Transcribe exactly the line containing "Viewport: 555px width, 770px" plus every later line in the data.

## Stored data
[Start of Attachment]
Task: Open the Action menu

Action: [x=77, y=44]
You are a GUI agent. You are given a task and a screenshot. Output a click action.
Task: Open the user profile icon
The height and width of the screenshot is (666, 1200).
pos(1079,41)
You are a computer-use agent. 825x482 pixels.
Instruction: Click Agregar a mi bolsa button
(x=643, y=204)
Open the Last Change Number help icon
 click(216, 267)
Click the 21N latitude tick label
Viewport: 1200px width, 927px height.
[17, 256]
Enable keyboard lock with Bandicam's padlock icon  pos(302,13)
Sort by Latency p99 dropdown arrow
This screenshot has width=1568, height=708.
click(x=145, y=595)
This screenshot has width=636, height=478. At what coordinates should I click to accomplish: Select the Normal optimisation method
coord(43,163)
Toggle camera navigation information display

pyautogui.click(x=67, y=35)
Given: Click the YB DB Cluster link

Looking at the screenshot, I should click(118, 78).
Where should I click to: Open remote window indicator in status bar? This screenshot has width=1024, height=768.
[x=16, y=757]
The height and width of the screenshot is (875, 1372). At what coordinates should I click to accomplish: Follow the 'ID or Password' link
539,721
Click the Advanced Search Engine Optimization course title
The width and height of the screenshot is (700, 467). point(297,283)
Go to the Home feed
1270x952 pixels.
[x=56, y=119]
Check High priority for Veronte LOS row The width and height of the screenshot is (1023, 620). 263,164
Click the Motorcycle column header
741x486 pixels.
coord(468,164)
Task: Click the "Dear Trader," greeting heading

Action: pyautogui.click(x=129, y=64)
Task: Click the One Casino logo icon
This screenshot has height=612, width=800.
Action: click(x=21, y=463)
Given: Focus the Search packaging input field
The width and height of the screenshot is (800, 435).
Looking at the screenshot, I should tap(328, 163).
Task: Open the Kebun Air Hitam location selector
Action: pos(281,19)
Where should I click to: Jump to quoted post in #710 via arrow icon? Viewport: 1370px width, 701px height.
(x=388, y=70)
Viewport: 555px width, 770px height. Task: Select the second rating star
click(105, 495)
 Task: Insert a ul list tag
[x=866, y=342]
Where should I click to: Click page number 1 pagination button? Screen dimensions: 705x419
[End of Attachment]
## Written solution
Viewport: 555px width, 770px height. Task: Select the second rating star
click(105, 495)
 Task: Insert a ul list tag
[x=866, y=342]
Where should I click to: Click page number 1 pagination button? Screen dimensions: 705x419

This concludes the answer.